Calculus can be described as the study of how one quantity is affected by another, focusing on relationships that are smooth rather than erratic. This chapter sets up the basic language for describing quantities and the relationships between them. Quantities are represented by numbers and you would have seen different kinds of numbers: natural numbers, whole numbers, integers, rational numbers, real numbers, perhaps complex numbers. Of all these, real numbers provide the right setting for the techniques of calculus and so we begin by listing their properties and understanding what distinguishes them from other number systems. The key element here is the completeness axiom, without which calculus would lose its power.
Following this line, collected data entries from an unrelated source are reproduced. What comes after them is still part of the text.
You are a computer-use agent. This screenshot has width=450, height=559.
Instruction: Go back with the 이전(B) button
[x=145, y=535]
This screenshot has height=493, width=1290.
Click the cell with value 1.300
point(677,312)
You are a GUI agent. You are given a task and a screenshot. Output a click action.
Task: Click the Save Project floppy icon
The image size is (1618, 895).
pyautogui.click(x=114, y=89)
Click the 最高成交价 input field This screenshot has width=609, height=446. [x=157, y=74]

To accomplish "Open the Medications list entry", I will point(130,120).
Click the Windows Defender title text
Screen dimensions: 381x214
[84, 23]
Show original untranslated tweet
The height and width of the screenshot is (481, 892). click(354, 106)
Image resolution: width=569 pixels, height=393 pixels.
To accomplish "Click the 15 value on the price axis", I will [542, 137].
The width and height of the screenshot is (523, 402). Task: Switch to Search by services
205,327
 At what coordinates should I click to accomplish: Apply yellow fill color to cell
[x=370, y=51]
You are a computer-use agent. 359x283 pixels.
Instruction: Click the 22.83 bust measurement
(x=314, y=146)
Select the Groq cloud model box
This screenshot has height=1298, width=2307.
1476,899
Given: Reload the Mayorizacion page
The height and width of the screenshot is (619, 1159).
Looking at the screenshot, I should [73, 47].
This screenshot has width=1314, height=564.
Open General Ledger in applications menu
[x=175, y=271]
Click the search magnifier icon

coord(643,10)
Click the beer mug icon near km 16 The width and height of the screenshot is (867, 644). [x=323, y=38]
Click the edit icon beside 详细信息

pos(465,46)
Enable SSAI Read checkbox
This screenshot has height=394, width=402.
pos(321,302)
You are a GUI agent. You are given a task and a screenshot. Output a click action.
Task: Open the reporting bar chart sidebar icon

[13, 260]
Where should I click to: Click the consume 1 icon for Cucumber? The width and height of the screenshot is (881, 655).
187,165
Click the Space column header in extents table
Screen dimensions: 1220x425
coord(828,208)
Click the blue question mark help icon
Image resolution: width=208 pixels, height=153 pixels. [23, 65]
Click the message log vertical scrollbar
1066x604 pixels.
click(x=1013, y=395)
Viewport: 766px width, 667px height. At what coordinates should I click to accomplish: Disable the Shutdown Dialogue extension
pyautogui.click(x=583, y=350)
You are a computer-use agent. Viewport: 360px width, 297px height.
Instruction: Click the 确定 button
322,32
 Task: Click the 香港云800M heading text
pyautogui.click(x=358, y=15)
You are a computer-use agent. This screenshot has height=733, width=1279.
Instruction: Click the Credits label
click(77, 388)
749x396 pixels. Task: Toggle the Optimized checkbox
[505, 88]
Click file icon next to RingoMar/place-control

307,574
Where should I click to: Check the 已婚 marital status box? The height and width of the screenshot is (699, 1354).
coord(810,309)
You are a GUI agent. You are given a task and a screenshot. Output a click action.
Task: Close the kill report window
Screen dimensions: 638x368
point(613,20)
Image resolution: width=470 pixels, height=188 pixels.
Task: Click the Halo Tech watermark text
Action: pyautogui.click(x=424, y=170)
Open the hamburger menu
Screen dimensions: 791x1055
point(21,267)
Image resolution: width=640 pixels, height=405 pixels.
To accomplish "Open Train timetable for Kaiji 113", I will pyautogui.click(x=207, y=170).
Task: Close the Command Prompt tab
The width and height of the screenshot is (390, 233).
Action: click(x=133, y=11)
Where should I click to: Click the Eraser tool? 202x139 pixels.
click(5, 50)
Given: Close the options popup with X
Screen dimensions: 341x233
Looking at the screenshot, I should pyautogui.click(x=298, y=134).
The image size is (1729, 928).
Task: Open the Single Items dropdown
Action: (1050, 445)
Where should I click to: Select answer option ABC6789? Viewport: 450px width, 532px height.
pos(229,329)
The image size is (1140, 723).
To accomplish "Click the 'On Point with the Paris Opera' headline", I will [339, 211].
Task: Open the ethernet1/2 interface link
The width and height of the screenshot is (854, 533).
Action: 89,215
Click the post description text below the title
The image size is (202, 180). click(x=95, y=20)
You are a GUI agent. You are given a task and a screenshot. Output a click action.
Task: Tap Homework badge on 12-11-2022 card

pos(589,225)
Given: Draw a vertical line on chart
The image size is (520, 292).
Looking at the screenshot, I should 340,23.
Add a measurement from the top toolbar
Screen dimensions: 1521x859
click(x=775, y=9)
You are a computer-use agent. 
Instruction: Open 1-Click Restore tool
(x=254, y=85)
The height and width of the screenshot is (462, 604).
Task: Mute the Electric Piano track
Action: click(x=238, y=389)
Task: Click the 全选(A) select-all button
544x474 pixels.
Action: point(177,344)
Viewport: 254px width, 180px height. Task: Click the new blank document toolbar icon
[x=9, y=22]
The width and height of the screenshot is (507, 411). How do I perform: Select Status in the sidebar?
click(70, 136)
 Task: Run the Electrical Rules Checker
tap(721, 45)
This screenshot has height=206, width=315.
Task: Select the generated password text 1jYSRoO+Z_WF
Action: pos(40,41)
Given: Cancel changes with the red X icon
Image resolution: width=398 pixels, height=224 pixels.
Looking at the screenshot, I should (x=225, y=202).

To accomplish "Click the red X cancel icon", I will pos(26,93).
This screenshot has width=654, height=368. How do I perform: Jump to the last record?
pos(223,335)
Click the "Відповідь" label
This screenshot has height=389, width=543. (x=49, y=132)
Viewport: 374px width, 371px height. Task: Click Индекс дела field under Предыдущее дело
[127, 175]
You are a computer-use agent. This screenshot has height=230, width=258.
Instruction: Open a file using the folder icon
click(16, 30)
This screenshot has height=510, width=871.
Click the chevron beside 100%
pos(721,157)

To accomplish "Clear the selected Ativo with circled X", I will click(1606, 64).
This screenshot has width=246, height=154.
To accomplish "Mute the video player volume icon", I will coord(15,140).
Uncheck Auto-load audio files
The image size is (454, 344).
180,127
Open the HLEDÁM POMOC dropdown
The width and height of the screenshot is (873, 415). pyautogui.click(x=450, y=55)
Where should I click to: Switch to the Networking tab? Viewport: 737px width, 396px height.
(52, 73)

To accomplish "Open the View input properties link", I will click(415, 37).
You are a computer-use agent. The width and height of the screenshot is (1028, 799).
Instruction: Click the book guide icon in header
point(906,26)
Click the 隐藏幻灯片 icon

The mathematical object that describes relationships is called “function.” We recall the definition of a function and then concentrate on functions that relate real numbers. Such functions are best visualized through their graphs, and this visualization is a key part of calculus. We make a small beginning with simple examples. A more thorough investigation of graphs can only be carried out after calculus has been developed to a certain level. Indeed, the more interesting functions, such as trigonometric functions, logarithms, and exponentials, require calculus for their very definition.

Field and Order Properties

We begin with a review of the set R of real numbers, which is also called the Euclidean line. It is a “review” in that we do not construct the set but just list its key attributes, and use them to derive others. For descriptions of how real numbers can be constructed from scratch, you can consult Hamilton and Landin [11], Mendelson [24], or most books on real analysis. The fundamental ideas underlying these constructions are easy to absorb, but the checking of details can be arduous. You would probably appreciate them more after reading this book.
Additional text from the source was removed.